# [Task objective]
Continue the announcement of the apexart International Open Call below, picking up after its final sentence.

Accepting proposals: February 1 - March 1, 2023

apexart will accept proposals for its International Open Call from February 1 - March 1, 2023. Four winning proposals will become apexart exhibitions presented in their selected locations around the world as part of their 2023-24 exhibition season. Curators, artists, writers, and creative individuals, regardless of location or past experience, are invited to submit a proposal online.

The submission process

Proposals of up to 500 words should describe focused, idea-driven, original group exhibitions, and the country and city in which they are to take place. No biographical information, CVs, links, or images will be accepted, and proposals must be submitted in English. Jurors rate anonymous submissions based on the idea only. See examples of winning proposals here.

The selection process

Rather than convene a panel of a few art world people to review hundreds of ideas, apexart’s crowd-sourced voting system invites hundreds of international jurors to review proposals on their own schedule. The crowd-sourced jury is composed of more than 600 individuals from a wide variety of professional backgrounds and international locations—including students from 17+ participating university classes—who will vote on the proposals. Proposals are anonymous and randomized to make sure each submission receives the same consideration. apexart staff does not influence the results of the jury in any way.

# [Material]

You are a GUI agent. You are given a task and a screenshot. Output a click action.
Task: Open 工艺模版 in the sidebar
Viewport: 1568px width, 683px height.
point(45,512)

# [Result]
The results

The four winning proposals will each receive an exhibition budget of up to $11,000; have an exhibition brochure printed and mailed to over six thousand international recipients; advertising in major and local outlets; and will be part of apexart’s 2023-2024 exhibition season. Working closely with the apexart team, curators will realize their original ideas into apexart exhibitions. Exhibition curators are challenged, encouraged, and required to work within the funding provided to transform their winning proposals into small, focused, noteworthy exhibitions.

To submit an exhibition proposal, visit https://apexart.org/opencalls.php between February 1 and March 1, 2023.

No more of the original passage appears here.